(Screenshot grounding data)
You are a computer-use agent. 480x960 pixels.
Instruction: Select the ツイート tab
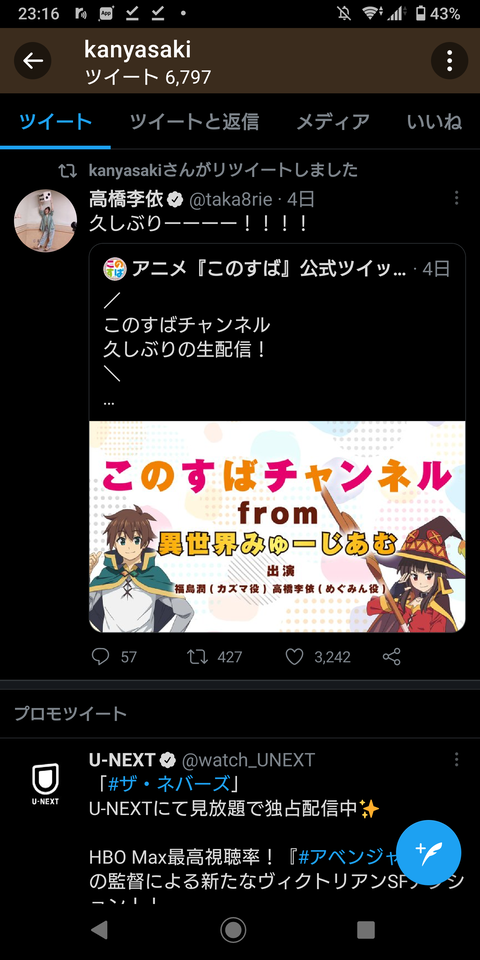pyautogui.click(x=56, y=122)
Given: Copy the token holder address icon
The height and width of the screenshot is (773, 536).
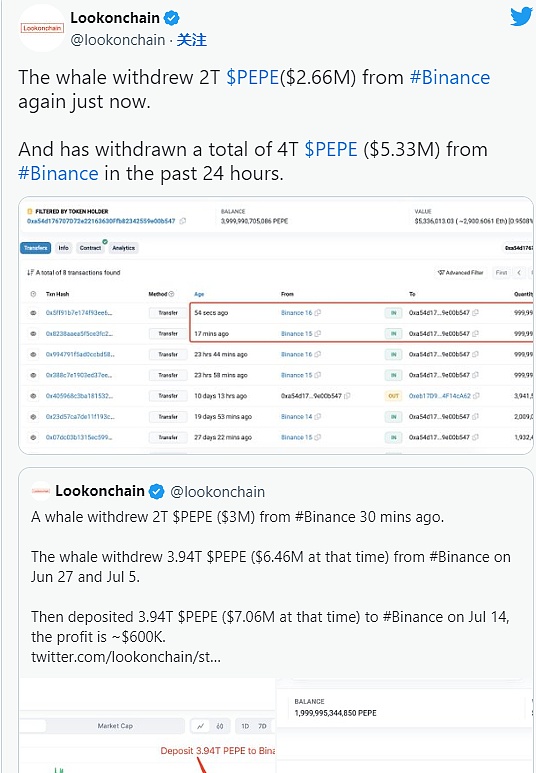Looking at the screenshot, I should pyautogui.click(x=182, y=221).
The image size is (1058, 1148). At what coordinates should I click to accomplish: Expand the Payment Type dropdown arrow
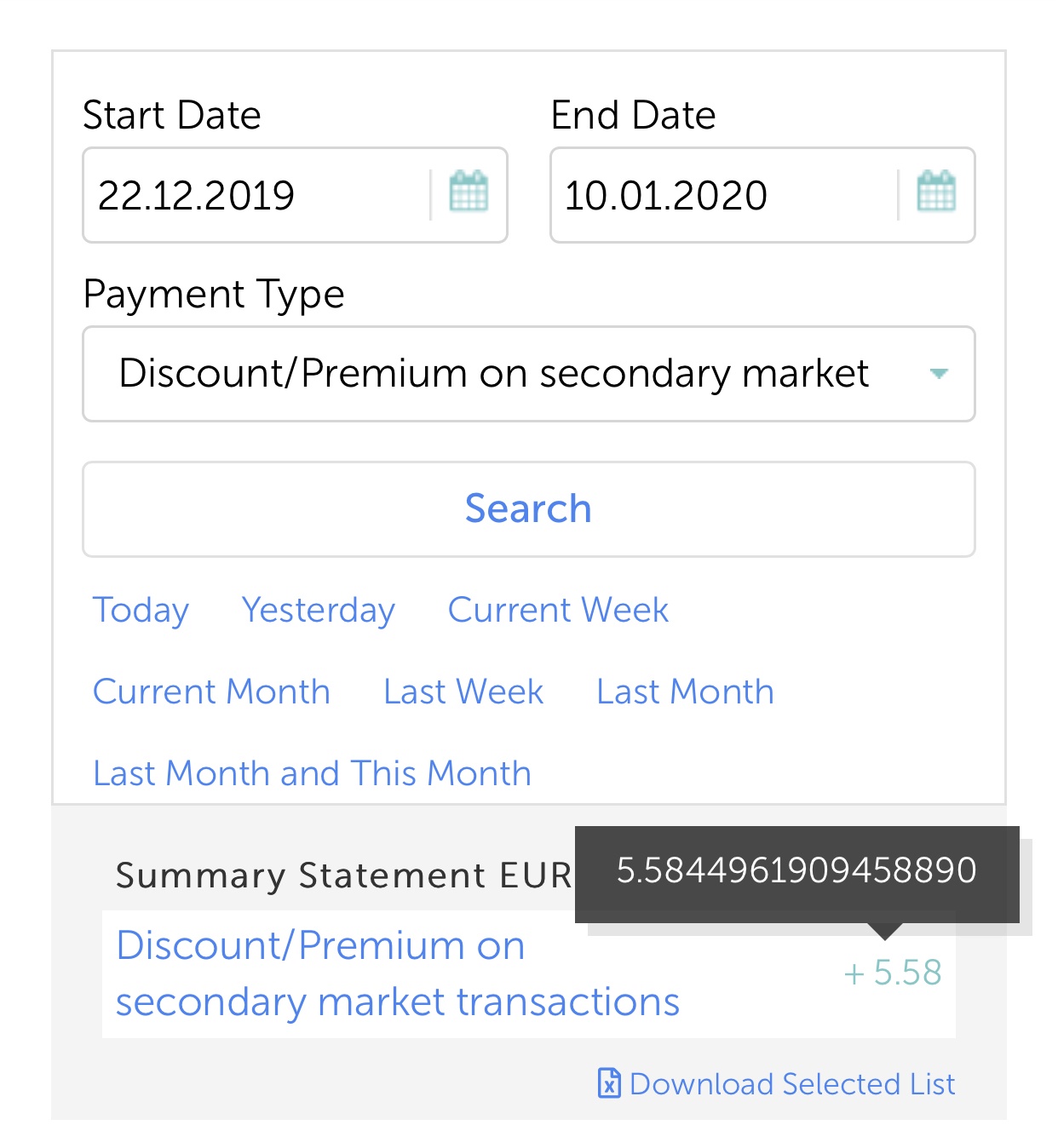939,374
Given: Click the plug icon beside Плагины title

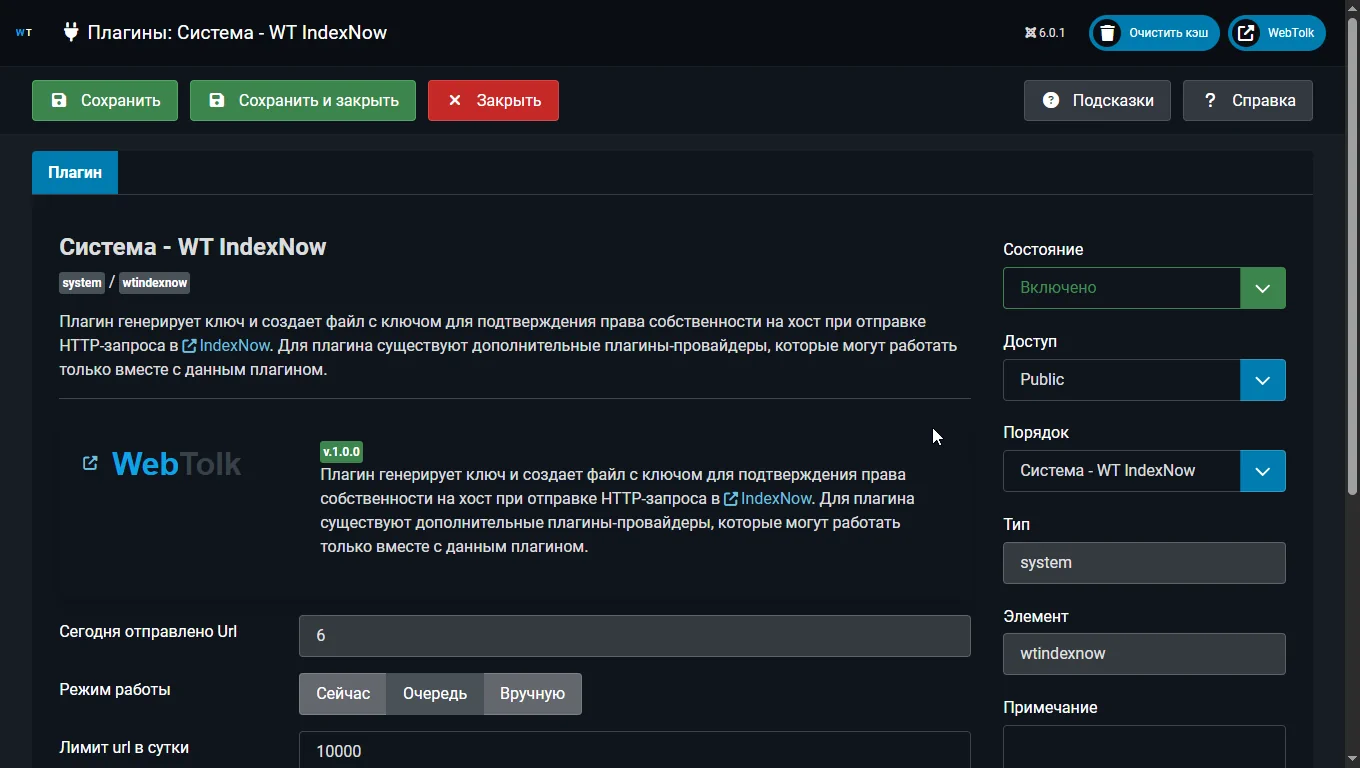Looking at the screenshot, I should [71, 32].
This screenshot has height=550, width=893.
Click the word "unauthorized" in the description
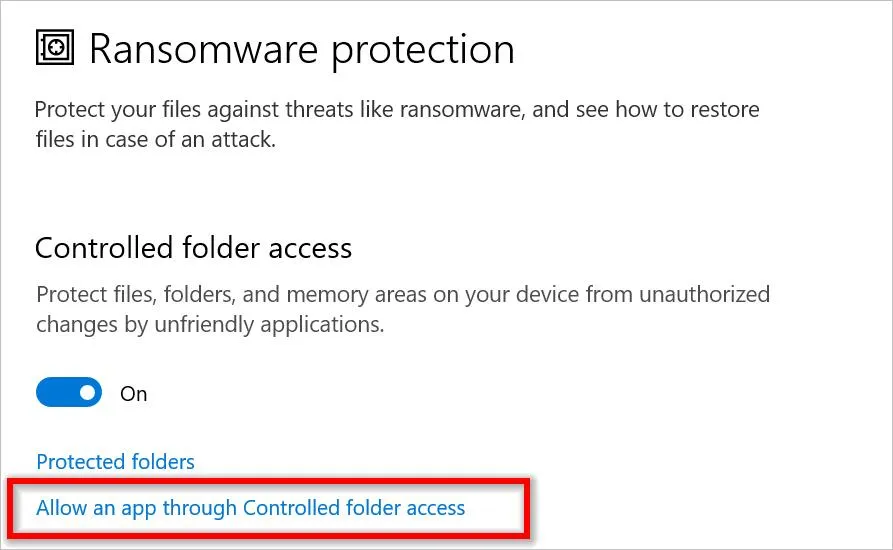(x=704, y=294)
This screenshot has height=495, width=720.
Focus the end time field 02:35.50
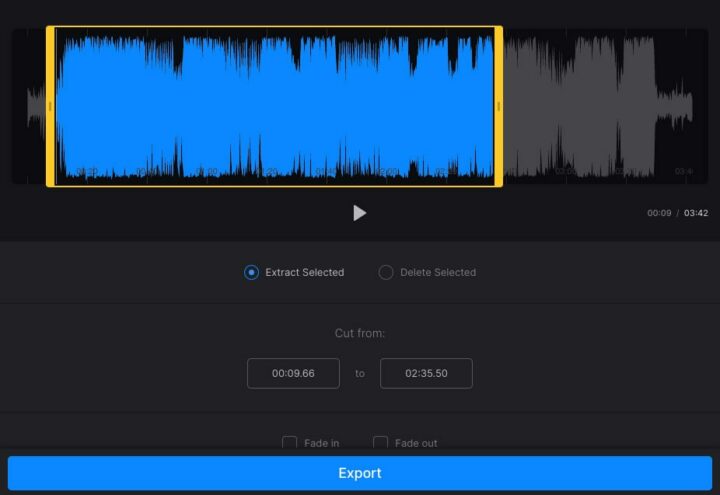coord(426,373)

EXERCISE DETAILS:
Look above for the line with "The height and" and the line with "This screenshot has height=550, width=893.", then copy them and all lines in between exactly as written, and only those, without any pictures.

RESULT:
The height and width of the screenshot is (773, 536).
Looking at the screenshot, I should pyautogui.click(x=182, y=221).
The image size is (1058, 1148). At what coordinates should I click to accomplish: Expand the Payment Type dropdown arrow
939,374
Given: Click the plug icon beside Плагины title

Looking at the screenshot, I should [71, 32].
This screenshot has height=550, width=893.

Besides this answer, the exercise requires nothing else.